Recently the private sector has been increasingly used to increase NHS capacity despite a large proportion of the public opposing such involvement according to one survey by the BMA[1]. Dentistry is an example of privatising NHS services. There has been a decreasing availability of NHS dentistry following the new government contract[23] and a trend towards dentists accepting private patients only[24], with 10% of dentists having rejected the contract offered[25].
This has caused problems because many people cannot register with an NHS dentist and thus the very poor people tend to suffer due to lack of coverage. The Benefits of the privatised healthcare is that the NHS would have shorter waiting lists if more people went private. If less people use the NHS it would enable the government to lower taxes and reduce borrowing. It also provides consumers with more choice. Private Sector has profit incentive to cut costs and provide a more efficient service e. g. public bodies may have over staffing because of political fears about job cuts.
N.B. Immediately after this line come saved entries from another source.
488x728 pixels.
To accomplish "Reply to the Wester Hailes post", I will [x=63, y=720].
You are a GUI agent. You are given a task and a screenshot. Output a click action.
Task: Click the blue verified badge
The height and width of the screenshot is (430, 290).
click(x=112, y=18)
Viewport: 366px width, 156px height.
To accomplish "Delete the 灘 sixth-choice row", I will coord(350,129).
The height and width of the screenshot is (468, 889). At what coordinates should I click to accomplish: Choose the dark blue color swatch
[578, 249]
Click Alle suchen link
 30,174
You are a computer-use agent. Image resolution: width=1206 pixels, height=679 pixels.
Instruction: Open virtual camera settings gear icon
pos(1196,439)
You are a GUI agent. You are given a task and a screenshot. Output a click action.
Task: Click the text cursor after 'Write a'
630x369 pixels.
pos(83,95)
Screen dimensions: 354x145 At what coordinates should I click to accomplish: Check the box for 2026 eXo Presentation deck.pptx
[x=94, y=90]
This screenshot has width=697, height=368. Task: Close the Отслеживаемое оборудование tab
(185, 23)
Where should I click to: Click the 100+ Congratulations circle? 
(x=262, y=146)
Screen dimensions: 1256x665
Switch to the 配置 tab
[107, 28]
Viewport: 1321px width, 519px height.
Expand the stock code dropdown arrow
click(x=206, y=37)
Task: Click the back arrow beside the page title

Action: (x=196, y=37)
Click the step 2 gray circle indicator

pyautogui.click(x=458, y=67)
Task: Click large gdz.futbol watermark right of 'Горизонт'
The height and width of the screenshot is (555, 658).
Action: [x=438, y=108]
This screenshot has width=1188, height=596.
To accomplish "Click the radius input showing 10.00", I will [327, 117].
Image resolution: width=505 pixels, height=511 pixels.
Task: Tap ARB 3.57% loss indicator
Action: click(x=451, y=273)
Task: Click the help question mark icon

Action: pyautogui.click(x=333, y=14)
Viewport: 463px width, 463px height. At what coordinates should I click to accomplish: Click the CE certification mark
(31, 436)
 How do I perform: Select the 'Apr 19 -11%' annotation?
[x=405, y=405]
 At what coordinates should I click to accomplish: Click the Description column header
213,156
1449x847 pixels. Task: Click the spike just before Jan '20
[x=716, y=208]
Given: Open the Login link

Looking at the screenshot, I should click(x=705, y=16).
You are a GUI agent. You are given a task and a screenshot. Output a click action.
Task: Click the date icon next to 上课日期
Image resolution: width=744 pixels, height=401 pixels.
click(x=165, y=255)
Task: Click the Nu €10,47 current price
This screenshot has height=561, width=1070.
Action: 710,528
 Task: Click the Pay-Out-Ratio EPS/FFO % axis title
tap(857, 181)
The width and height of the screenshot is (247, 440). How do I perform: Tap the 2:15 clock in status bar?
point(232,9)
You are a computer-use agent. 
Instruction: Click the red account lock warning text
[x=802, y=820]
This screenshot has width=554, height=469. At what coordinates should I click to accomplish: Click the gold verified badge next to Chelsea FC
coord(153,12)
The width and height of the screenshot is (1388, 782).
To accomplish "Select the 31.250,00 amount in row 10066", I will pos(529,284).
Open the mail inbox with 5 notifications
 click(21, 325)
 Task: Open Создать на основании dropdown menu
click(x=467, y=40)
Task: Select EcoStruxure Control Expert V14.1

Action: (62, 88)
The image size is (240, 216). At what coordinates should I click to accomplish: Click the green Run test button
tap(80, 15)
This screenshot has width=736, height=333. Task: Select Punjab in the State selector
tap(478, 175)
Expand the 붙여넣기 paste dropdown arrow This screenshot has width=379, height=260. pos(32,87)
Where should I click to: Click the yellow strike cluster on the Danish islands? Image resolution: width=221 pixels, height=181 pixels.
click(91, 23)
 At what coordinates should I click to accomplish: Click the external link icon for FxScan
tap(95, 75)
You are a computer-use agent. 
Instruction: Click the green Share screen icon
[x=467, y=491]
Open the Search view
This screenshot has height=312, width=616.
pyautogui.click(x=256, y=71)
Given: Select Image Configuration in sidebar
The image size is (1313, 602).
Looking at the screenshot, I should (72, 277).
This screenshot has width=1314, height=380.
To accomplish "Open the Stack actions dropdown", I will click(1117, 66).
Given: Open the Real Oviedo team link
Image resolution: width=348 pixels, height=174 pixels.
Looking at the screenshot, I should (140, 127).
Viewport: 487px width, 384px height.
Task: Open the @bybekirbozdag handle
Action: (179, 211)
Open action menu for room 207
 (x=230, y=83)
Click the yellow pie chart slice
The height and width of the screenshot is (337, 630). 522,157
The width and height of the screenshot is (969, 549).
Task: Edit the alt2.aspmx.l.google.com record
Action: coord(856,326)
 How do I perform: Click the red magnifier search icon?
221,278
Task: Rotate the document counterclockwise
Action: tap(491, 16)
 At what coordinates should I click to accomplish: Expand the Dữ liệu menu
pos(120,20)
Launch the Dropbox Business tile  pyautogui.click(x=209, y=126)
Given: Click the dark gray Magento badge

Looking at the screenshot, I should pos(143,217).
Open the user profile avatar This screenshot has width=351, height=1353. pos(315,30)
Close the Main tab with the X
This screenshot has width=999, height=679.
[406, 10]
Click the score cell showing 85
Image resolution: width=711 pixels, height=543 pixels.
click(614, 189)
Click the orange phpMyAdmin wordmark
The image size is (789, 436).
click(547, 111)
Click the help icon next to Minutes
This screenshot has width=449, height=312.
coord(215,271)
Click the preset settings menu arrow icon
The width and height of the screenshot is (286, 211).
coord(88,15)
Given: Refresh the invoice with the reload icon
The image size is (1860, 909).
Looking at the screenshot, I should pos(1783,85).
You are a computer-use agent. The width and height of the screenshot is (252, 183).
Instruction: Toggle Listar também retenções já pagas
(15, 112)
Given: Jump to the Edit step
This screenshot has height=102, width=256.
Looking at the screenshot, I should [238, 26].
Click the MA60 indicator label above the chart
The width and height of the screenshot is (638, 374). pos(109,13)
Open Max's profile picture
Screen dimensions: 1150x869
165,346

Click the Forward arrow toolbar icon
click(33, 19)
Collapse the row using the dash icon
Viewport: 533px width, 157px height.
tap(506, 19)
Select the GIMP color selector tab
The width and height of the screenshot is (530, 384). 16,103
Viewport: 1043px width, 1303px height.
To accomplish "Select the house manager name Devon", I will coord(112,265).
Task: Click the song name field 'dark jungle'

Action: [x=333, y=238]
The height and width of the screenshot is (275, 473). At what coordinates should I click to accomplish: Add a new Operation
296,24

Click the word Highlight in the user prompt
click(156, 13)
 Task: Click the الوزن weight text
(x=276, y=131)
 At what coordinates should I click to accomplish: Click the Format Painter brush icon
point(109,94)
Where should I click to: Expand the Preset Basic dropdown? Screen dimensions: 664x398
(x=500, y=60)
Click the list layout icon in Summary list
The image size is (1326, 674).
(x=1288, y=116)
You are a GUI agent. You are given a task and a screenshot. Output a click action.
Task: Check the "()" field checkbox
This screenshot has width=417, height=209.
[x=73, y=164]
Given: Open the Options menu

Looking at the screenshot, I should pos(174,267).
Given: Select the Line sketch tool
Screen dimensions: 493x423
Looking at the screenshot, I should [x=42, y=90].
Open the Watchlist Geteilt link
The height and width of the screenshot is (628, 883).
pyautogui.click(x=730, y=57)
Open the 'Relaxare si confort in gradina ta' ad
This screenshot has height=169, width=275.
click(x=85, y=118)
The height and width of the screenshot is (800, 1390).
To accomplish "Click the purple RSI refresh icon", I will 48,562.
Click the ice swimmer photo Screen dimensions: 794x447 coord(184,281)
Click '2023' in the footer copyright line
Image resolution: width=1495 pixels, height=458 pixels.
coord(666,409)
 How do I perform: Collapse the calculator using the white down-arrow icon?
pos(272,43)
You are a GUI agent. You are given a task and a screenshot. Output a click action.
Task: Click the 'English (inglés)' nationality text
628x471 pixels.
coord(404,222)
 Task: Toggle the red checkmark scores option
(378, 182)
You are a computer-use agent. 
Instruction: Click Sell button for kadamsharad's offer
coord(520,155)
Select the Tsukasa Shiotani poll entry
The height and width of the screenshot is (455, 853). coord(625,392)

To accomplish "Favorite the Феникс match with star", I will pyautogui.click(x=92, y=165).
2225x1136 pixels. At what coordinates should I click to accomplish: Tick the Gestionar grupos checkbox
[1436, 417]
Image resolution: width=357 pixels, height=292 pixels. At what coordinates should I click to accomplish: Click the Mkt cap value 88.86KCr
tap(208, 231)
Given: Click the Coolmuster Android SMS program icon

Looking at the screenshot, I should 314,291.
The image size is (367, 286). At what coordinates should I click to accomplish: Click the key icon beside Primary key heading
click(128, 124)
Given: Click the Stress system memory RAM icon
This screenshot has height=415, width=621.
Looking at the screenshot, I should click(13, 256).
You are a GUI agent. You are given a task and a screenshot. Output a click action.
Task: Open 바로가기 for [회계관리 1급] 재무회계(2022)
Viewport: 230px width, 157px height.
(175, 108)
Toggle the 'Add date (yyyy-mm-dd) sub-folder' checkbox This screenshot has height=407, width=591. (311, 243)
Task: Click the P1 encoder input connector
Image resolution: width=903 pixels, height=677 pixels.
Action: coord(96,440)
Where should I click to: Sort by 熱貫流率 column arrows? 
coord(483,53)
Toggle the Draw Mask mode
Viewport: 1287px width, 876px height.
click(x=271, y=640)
It also causes diseconomies of Scale in the NHS. The private sector are not subject to the decisions made by NICE and thus can use drugs which fall short of the cost-benefit analysis criteria. Many believe that private hospitals have better trained doctors (due to higher salaries) and better medical equipment thus increasing the quality of care. The detrimental effects of privatised healthcare is that the private sector is run based on profitability and they may cut costs by reducing quality of service, e. g. employing less cleaners will lead to dirtier hospitals.
It may also increase inequality as poorer people cannot afford it. Health is a merit Good and will be underprovided in a free market system. Conclusion On the whole, the NHS is not as bad as people say it is in comparison with other healthcare systems around the world. There are criticisms about many healthcare systems e. g. USA. Developed countries with very good healthcare systems usually charge higher income tax then Britain, thus limiting the purchasing powers of the consumers. Access controls and the monopolistic NHS pose a threat to consumer sovereignty and also cause market failure.
However, healthcare is a merit good. A merit good is a commodity which is judged that an individual or society should have on the basis of a norm other than respecting consumer preferences. One rationale for this is paternalism, that the government or other donor provides such a good on the basis of “merit,” because it can better provide for individual welfare than allowing consumer sovereignty (Musgrave, 1987). It can be defined as a good which would be under-consumed (and under-produced) in the free market economy.
A merit good creates positive externalities. After analysing the pros and cons of privatised healthcare, it does not seem to be a perfect system either. Perhaps we should adopt an insurance system like some other European countries. However, the most important reforms that the British government should enforce are the ones that deal with the specific problems. To allow better management of individual hospitals and to avoid the problems of post-code lottery perhaps the government should give more power to the local government.